The pattern of the birds for the first installation was influenced by a flight into Adelaide, Australia. The River Murray is beautiful in its curving shape, but a river that is now dying because of the overdevelopment surrounding it. The Birds in the Adelaide installation flew in a line that traces the shape drawn by the River Murray upon the earth. The vantage point places the viewer at eye level with the installation, moving through the installation allows you find various compositions reminiscent of the formations of nature.
Their stationary journey: a slow, elegant flapping motion is generated by Servo-controlled air bladders animating the forms. The sequence of multiple actions creates a constant rhythmic breathing sound. After a brief flight, the birds reach the end of their life, and begin a deflating collapse that starts at the tip and moves inward to the center of the body.
CHICO MACMURTRIE is internationally known for his large-scale performative robotic installations.
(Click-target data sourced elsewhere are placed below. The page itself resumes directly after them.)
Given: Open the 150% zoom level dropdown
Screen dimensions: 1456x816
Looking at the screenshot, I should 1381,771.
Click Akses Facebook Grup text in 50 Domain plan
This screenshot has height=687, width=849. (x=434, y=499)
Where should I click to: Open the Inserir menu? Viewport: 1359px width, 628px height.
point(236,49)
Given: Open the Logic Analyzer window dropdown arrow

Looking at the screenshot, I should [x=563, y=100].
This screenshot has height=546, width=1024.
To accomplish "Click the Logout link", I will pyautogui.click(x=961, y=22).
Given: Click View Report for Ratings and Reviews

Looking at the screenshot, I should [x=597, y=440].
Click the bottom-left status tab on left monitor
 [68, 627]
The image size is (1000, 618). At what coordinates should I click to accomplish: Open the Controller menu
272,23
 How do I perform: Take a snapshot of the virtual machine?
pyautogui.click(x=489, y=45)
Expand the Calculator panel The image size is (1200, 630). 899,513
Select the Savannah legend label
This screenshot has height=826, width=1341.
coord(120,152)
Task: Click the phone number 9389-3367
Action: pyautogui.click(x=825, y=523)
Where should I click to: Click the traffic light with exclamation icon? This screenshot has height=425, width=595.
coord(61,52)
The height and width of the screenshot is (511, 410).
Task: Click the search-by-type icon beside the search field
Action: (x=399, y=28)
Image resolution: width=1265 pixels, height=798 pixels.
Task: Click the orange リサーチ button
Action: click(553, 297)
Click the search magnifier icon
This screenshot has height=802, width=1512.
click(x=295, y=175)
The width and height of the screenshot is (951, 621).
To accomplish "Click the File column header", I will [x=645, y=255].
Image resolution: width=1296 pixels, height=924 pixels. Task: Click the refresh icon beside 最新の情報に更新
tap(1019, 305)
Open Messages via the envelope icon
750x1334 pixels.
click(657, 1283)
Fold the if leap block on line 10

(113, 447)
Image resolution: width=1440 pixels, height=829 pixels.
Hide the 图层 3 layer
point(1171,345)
He has exhibited in 16 different countries and has received the support of many notable granting agencies, e.g. the Rockefeller Foundation, the National Endowment for the Arts, and the Daniel Langlois Foundation. MacMurtrie, in 1987,
founded Amorphic Robot Works in San Francisco. Currently located in Red Hook, Brooklyn, ARW is a collaborative group of artists and engineers dedicated to the study and creation of movement. Their profound kinesthetic inquiries have resulted in more than 250 mechanical sculptures that assume anthropomorphic and abstract forms and communicate aspects of the human condition. MacMurtrie’s recent works include: Floating Tree, a 24’ aluminum tree and island installed in New York City’s Anable Basin, commissioned by A Place in History and Totemobile, a robotic sculpture based on the Citroen DS19 car, on view in Paris at the Citroen showroom. He is currently working on the Inflatable Architectural Body, a project supported by the Rockefeller Foundation, that he will present at the Reina Sofia Museum in Madrid, Spain in 2008.